Der Huzenbacher See ist während der letzten Eiszeit vor 30.000 bis 25.000 Jahren entstanden. Im Talschluss vereisten die Quellen zu kleinen Gletschern, große Schneemassen häuften sich im Sonnen- und Windschatten an, die im kurzen und kühlen Sommer nicht mehr abschmolzen und sich zu Eis und Firn verdichteten. Durch das Gewicht des bis zu 60 Metern dicken Eises wurde durch sein langsames Fließen ins Tal der Untergrund wannenartig abgehobelt und schuf so das Rund eines Gletscherkars. Die mitgeführten Gesteine und der Sand blieben in der Abschmelzzone der Zunge liegen und bildeten über die Jahrhunderte eine Schuttmoräne, die das Tal verriegelte und einen Karsee aufstaute.

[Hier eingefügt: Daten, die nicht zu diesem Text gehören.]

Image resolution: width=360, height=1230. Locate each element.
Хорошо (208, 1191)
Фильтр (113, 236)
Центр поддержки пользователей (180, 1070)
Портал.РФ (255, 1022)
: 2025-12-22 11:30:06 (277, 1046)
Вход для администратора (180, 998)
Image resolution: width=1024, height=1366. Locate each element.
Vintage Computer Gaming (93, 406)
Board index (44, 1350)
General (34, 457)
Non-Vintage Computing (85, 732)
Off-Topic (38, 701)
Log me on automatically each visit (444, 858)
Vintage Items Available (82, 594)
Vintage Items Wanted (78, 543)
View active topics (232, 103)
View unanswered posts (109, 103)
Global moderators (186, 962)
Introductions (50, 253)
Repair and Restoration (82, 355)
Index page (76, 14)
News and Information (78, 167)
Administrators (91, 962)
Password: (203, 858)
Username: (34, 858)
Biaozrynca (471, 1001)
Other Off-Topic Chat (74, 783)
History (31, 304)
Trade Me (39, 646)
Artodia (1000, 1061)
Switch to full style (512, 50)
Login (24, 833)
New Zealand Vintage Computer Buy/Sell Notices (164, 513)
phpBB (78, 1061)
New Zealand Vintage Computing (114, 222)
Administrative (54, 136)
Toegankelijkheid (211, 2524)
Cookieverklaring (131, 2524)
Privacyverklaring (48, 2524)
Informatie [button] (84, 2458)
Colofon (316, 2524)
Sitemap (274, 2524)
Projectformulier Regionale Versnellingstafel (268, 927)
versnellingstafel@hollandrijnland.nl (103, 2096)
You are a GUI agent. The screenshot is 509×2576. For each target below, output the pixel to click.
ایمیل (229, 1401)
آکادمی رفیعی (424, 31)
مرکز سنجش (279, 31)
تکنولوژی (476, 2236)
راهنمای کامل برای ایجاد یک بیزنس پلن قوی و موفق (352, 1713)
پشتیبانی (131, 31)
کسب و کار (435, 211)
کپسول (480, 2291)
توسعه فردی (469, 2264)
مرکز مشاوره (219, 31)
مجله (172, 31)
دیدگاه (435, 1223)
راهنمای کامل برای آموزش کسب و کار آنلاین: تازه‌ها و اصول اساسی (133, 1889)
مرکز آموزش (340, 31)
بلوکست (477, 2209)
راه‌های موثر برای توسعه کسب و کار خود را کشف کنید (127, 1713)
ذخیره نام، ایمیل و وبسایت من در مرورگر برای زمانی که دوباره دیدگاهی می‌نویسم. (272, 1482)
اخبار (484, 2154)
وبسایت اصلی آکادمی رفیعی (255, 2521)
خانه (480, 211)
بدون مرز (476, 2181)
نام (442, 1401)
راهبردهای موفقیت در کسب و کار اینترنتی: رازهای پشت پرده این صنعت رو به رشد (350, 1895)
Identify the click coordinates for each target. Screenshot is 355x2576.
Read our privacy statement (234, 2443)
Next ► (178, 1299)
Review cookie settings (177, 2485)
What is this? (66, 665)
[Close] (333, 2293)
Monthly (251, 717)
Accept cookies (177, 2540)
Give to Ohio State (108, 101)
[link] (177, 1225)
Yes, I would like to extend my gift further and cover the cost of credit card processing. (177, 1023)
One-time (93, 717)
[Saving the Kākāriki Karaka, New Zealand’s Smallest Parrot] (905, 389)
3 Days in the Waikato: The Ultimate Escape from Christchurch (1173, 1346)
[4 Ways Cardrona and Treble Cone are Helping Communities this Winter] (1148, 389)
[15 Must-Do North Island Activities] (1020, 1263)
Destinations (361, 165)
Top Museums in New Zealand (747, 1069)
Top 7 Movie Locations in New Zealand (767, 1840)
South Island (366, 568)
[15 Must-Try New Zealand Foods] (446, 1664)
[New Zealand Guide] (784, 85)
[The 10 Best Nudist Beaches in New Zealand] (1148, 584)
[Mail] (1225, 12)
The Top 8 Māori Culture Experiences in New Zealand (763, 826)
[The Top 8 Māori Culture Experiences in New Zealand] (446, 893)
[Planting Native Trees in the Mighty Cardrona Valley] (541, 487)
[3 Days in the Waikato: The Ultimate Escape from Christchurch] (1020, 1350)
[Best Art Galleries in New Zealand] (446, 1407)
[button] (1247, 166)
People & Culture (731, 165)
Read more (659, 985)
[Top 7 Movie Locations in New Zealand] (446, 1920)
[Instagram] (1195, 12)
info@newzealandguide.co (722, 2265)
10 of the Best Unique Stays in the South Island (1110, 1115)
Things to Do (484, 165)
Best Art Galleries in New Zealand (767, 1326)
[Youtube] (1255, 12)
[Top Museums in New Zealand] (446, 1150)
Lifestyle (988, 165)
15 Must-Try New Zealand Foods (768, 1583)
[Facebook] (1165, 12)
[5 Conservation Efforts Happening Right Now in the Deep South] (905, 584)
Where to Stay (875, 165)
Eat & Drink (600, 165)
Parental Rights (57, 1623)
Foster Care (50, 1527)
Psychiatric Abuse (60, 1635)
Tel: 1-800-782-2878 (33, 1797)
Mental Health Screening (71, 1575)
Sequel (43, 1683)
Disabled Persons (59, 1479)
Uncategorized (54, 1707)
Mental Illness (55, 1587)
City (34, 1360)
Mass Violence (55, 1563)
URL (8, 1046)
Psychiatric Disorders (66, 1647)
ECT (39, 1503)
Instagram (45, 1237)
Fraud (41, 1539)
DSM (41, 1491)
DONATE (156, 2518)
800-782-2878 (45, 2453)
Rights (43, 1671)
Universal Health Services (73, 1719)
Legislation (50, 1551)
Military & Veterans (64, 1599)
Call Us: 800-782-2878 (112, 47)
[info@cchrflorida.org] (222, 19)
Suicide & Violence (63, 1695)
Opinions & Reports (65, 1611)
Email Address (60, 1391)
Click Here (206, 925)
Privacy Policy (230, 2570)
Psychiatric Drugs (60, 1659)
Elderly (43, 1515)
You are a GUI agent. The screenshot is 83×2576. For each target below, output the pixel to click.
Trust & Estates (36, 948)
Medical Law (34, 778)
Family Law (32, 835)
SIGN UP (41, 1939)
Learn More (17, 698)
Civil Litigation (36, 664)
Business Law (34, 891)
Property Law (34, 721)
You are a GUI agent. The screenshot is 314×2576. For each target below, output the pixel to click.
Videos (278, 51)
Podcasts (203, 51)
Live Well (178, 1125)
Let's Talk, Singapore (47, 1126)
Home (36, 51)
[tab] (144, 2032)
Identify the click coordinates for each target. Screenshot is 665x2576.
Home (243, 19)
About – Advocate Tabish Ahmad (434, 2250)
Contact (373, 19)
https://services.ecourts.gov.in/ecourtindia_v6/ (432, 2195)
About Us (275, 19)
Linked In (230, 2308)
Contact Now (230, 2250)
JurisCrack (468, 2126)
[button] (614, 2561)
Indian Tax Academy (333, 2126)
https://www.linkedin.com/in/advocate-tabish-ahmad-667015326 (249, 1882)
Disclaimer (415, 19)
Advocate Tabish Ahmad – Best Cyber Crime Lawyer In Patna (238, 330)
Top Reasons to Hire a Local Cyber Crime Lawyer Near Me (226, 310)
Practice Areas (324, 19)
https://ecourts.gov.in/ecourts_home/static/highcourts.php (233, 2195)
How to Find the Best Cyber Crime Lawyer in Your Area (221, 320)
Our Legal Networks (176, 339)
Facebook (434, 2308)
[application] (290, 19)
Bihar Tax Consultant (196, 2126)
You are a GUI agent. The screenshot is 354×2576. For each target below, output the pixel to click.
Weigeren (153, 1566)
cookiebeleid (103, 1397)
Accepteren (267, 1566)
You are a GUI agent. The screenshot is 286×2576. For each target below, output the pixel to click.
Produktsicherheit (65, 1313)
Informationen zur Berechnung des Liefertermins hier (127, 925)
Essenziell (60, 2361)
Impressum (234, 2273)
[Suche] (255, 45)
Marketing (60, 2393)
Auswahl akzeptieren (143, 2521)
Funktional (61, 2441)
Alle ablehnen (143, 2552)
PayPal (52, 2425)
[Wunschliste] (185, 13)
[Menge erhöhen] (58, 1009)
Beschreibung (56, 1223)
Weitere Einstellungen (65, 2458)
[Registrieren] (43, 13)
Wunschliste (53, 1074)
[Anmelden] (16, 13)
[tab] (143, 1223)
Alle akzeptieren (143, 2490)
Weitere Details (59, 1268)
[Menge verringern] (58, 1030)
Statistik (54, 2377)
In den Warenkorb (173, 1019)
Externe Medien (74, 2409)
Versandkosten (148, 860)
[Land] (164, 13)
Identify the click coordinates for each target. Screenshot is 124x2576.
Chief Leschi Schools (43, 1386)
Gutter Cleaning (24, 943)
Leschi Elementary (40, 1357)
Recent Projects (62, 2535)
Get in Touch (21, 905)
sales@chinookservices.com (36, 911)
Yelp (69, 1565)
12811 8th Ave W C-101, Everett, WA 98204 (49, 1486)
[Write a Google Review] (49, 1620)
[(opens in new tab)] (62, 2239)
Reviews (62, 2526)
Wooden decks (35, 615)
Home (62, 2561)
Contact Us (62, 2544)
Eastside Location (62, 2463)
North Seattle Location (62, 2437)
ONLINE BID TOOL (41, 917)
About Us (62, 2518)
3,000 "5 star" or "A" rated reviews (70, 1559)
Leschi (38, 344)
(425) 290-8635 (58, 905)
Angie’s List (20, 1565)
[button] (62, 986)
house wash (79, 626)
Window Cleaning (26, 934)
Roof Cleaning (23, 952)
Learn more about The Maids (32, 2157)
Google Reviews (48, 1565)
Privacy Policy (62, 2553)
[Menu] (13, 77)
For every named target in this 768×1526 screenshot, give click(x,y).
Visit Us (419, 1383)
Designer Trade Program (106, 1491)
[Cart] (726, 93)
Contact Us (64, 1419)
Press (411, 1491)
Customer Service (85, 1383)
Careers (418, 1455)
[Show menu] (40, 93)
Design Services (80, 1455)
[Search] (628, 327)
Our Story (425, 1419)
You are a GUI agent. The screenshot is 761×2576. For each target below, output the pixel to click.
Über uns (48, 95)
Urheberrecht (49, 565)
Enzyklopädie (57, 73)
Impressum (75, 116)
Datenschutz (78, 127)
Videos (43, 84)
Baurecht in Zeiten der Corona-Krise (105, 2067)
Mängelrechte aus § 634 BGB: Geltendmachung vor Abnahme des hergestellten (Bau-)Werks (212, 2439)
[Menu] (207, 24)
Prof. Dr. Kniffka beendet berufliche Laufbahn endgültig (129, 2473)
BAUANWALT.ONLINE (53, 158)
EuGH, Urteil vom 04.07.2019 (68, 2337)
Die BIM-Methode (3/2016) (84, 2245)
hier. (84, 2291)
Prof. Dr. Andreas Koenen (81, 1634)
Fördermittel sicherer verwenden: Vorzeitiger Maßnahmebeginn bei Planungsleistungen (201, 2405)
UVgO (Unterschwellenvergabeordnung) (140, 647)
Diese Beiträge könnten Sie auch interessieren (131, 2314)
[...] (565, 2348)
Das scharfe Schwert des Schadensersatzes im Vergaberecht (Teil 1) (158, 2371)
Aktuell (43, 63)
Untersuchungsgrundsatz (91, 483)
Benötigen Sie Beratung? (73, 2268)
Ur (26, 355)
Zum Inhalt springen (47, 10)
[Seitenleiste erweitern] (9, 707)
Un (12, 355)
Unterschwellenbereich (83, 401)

N 48° 34.484', E 8° 20.908'

Aussicht vom Huzenbacher Seeblick

Einer der schönsten Streckenabschnitte der gesamten Tour folgte nun: Ein stein- und wurzeldurchzogener Pfad geleitete mich weiter bergan und zu einer Hütte am Huzenbacher Seeblick. Und der Name ist Programm: Unter mir sah ich den Karsee und dahinter die Berge des Schwarzwalds. Ich befand mich nun bereits über 900 Meter hoch. Eine Liegebank lud erneut zur Rast ein – da konnte ich doch nicht ablehnen.

Nach der Pause führte mich die Murgleiter am Feuchtgebiet Kleemiss und dem Hirschstein vorbei auf der Höhe langsam abwärts. Mit der Zeit verlor ich immer mehr an Höhe, nach einem Schotterweg folgte wieder ein herrlicher Pfad, Teppiche aus Moos bedeckten den Waldboden. Auf einmal stand ein Ofen im Wald, ein sogenannter Salbeofen – so etwas war mir bisher noch unbekannt. Doch eine Infotafel erleuchtete mich.

Salbeofen

Mitte des 18. Jahrhunderts siedelte Johannes Wein und seine Familie im hinteren Tonbachtal. Er war Köhler von Beruf und versuchte aus minderwertigem Holz Kohle zu gewinnen. Er wusste, dass beim Inkohlungsprozess Nebenprodukte entstehen und aufgefangen werden können (sogenannte trockene Destillation). Die dabei gewonnenen Stoffe konnten zu verschiedenen Produkten weiterverarbeitet werden, wie z.B. Lampenöl, Gleitmitteln oder Dichtungsmittel. Der Destillationsofen (Salbeofen) diente primär der Holzkohleproduktion.

N 48° 33.512', E 8° 20.009'

Auf dem weiteren Weg kam ich an einem Rotwildgehege vorbei, einige Zeit schaute ich den Tieren zu, ein Rehbock mit seinen Mädels lag im Gras. Am Tonbach entlang erreichte ich den gleichnamigen Ort, ein weiteren Kneippbecken befand sich hier. Ich zögerte nicht, Wanderschuhe aus und ab ins kühle Nass mit den Füßen. Einige Liegen standen umher, die Sonne schien, Zeit zur Pause, so macht Wandern noch mehr Spaß.

Schließlich machte ich mich auf die letzten Kilometer, es ging wieder ein Stück aufwärts, bevor die Murgleiter auf einem tollen Trail am Hang entlang führte. Am Rinkenberg genoss ich den Blick auf Baiersbronn, das Murgtal hatte sich inzwischen wieder weit geöffnet. Am Murgleiter-Portal verließ ich den Wanderweg und folgte der blauen Raute hinab in den Ort und zum Bahnhof, von dem es nicht mehr weit zu meinem „Basislager“ war.